Receive webhook calls from third-party services and send them from your generated apps. Covered by primitives you already use: workflows, functions, and custom handlers.

Receiving Webhooks

Three options, pick by how much code you want to write:

Workflow trigger (zero code)

Create a workflow with a Webhook Trigger node. You get a stable URL; incoming requests fire the workflow. Best when you want to route, branch, send notifications, or chain calls without writing code.

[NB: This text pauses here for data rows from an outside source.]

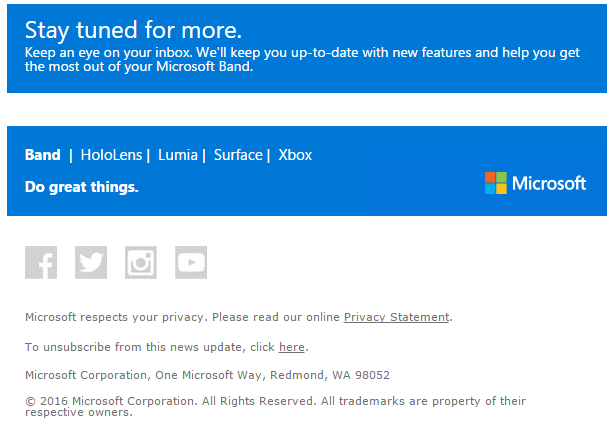This screenshot has height=430, width=614.
Task: Visit the YouTube play icon
Action: [x=191, y=262]
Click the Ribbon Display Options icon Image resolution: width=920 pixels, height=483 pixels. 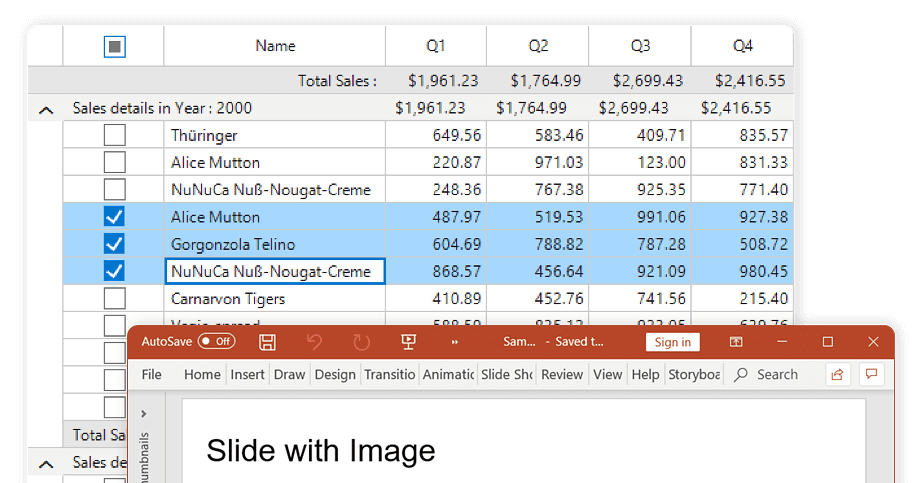(736, 342)
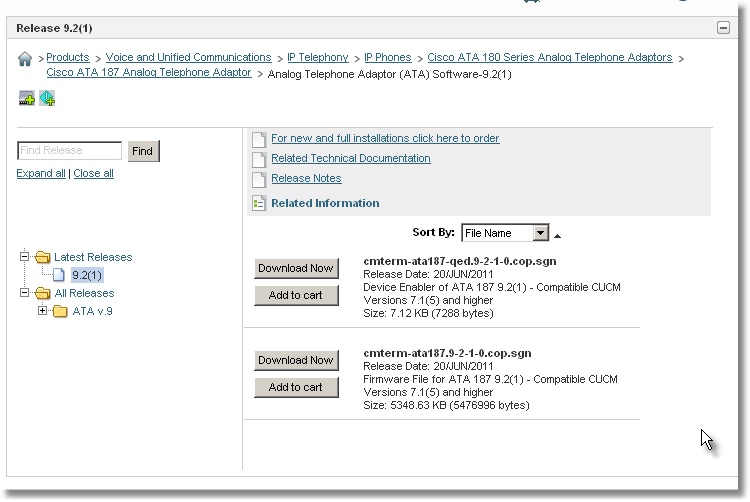Collapse the Latest Releases tree node
This screenshot has height=502, width=750.
[24, 256]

Custom handler (lightweight)

Ask the generator for a webhook receiver and it emits a custom handler at /api/custom/{appId}/{name}. Best for one-shot processing co-located with your app.

Function (most control)

Write a Function in TypeScript or Python. You get full request access, can verify signing secrets, and can call other SDKs. Best when the webhook needs nontrivial validation or downstream calls.

Sending Webhooks

To call an outbound webhook from your app:

  • From a workflow: use the HTTP Request node, configure method / URL / headers / body, and run it on whatever trigger fits (manual, schedule, event from another node).
  • From a Function or custom handler: standard fetch() in TypeScript or httpx / requests in Python.
  • From a scheduled agent: the agent is just Python; call your destination directly.
Store webhook destinations and signing secrets in Environment Variables so they are easy to rotate.

Security

A few non-negotiables for production webhook receivers:

  • Verify the signing secret on every inbound request. Stripe, GitHub, Slack, etc. each ship one; reject if it does not match.
  • Idempotency: third-party providers retry. Record the event ID before processing and short-circuit on duplicates (see the Stripe Connect handler pattern in the platform).
  • Fast acks: respond 2xx quickly. If you have heavy work, enqueue it and process out-of-band.
  • Allowlist source IPs where the provider publishes them.
Do not put secrets in your generated frontend code. Always handle webhook validation server-side (Function, custom handler, or workflow code node).

Patterns

  • Stripe webhook: Function that verifies the Stripe-Signature header and updates a row in your products table on checkout.session.completed.
  • GitHub deploy hook: workflow that listens for push events on main and triggers a redeploy via an agent step.
  • Form bounce: custom handler that receives a SendGrid bounce, marks the address invalid in your users table, and emails an admin.

FAQs

Does GenMB have a dedicated webhooks UI?
Not as a standalone object. Webhooks in GenMB are an integration pattern, not a primary entity. Both directions (receiving and sending) are covered by primitives you already use: workflows, functions, and custom handlers.
Which receiver should I pick?
For event-driven automation that fans out to multiple actions, use a workflow webhook trigger. For a single response that runs custom logic, use a Function or a custom handler. Workflows are zero-code; Functions give you full programmatic control.
How do I verify a Stripe / GitHub signing secret?
Receive the request in a Function, fetch the secret from /docs/environment-variables, and verify the signature header in code. If it does not match, return 401. The platform does not auto-verify provider-specific signatures because every provider has its own scheme.
Can I send a webhook on a schedule?
Yes. Pair a workflow schedule trigger with an HTTP Request node, or use a scheduled agent that calls fetch(). See /docs/workflows and /docs/backend.